If your UCE alignments have a lot of identical sequences, RAxML will generate a .reduced alignment that can be used to rerun the RAxML ML ands bootstrap analyses and then rerun Astral III.

there are two addition scripts appended with "_reduced" for RAxML and Astral analyses. RCmds_reduced Astral_run_reduced.sh

Installation and prep for Ubuntu 16.04:

  1. If you do not have the latest parallel version of RAxML installed, follow the "Compiling RAxML" directions in the RAxML v8 manual (ctrl-click to open in new window). Be sure to compile one of the two parallele option, MPI or PTHREADS (Note: PTHREADS has several options SSE3, AVX, AVX2. You need to check you CPU to see which of these instructions it supports - SSE3 is slowest, AVX2 is fastest (New Xeon chips support AVX2 as of April 2018).
  2. Clone the RAxML_Astral_trees git files to your home directory (or wherever you like) (Note: '$' is your prompt, do not enter this character):
$ git clone https://github.com/calacademy-research/RAxML_Astral_trees.git
  1. You will now have a directory named 'RAxML_Astral_trees' with all required scripts:
~/RAxML_Astral_trees
  1. Make sure R is installed and that the R libraries ips and parallel are installed. Launch R at the command prompt (you should see a greater than symbol as your new prompt '>') and enter install.packages(c("ips", "parallel")):
$ R
>
>install.packages(c("ips", "parallel"))

Printed and scrolling on screen, you will see the installation progress. You may get a message that one or both libraries already exists, which should be OK. If you get errors that you cannot resolve, you will have to consult your Sys Admin.

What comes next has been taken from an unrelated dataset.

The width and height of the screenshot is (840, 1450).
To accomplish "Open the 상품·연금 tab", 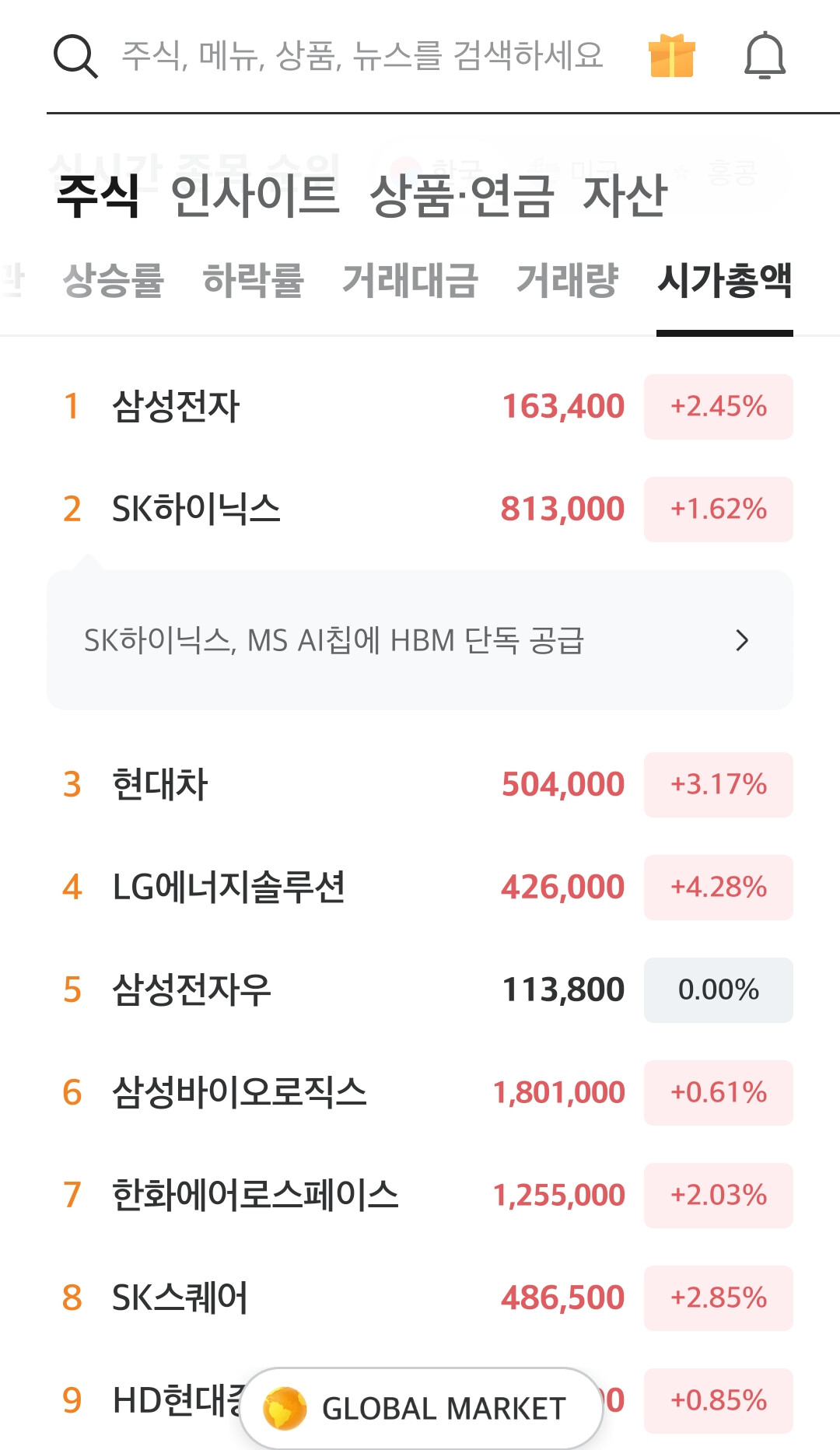I will click(461, 196).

  1. There are many ways to organize your data, but the following is what I do. I create symlinks for all of the scripts in the phyluce alignment directory (my "working directory"), which contains all of your final uce nexus alignments, ~/ABySS/mafft-nexus-min75-taxa for e.g.:
$cd ~/ABySS/mafft-nexus-min75-taxa
~/ABySS/mafft-nexus-min75-taxa$ ln -s ~/RAxML_Astral_trees/astral_prep.sh astral_prep.sh
~/ABySS/mafft-nexus-min75-taxa$ ln -s ~/RAxML_Astral_trees/astral_run.sh astral_run.sh
~/ABySS/mafft-nexus-min75-taxa$ ln -s ~/RAxML_Astral_trees/run_RAxML.sh run_RAxML.sh
~/ABySS/mafft-nexus-min75-taxa$ ln -s ~/RAxML_Astral_trees/RCmds RCmds
  1. Y0u must edit the RCmds R script to set your working directory. Our example here is ~/ABySS/mafft-nexus-min75-taxa. Open the RCmds script in your favorite editor (I use vi or nano) and edit the line setwd("/my/working/directory/") to match your working directory. For e.g.:
$ setwd("~/ABySS/mafft-nexus-min75-taxa")
  1. You must also edit the RCmds R script to set the number of threads to match what is available on your server. The deafult line is 'final_raxml = mclapply(cmd, system, mc.cores=getOption("mc.cores", 48)) ### 48 threads'. If your server has 16 threads available then replace 48 with 16 as follows:
$ final_raxml = mclapply(cmd, system, mc.cores=getOption("mc.cores", 16))  ### 16 threads

If you are not sure of the number threads available on your system do:

$ cat /proc/cpuinfo | grep processor | wc -l

or launch htop, which will show all threads. If you do not have htop installed do:

$ sudo apt-get install htop
  1. You will need to edit the last line of the astral_run.sh file to match your prefered final tree name and the amount of memory in your system. The -Xmx100G flag tells java to use 100GB of RAM. Change this to match your system RAM. The last item on this line names your final Astral species tree. Edit as you like.
java -Xmx100G -jar ~/ASTRAL/astral.5.5.6.jar -i tree_files/RAx_genetrees_merge.tre -b boot_trees/bootstrap.filedir.list.txt -r 100 -o My_AstralIII_sp_tree.tre

If you are not sure of how much RAM your system has, do:

$ free -m

This will print to screen something like this:

bsimison@tdobz:~$ free -m
             total       used       free     shared    buffers     cached
Mem:       1032052     992002      40050         10        230     941896
-/+ buffers/cache:      49875     982176
Swap:        76293        682      75611

This particular system has a total of 1,032,052MB or 1,000GB or 1TB RAM. 9. Depending on which version of RAxML you compiled, you will have to edit the run_RAxML.sh script to match your compiled version of RAxML. Edit the line "~/standard-RAxML/raxmlHPC-AVX -f a -m GTRGAMMA -N 100 -x 12345 -p 25258 -n ${id}.txt -s $phy" to match the location and version of RAxML. For e.g., if you have raxml-PTHREADS-AVX2

Run the scripts

  1. The first step is to run 'astral_prep.sh' from your working directory (this example uses the "~/ABySS/mafft-nexus-min75-taxa" directory). Make sure all of the scripts are executable by you by running the following command for each script (you may need sudo privileges) (Note:"~/ABySS/mafft-nexus-min75-taxa$" is your prompt, do not enter this):
~/ABySS/mafft-nexus-min75-taxa$ chmod +x astral_prep.sh

Then run:

~/ABySS/mafft-nexus-min75-taxa$ ./astral_prep.sh

Depending on your server and the number of alignments and taxa you have, this could take hours to days to complete. If you are running this remotely, I recommend using 'screen' and putting it in the background in case your local terminal or computer crashes and terminates your runs. How to use screens (ctrl-click to open in new window).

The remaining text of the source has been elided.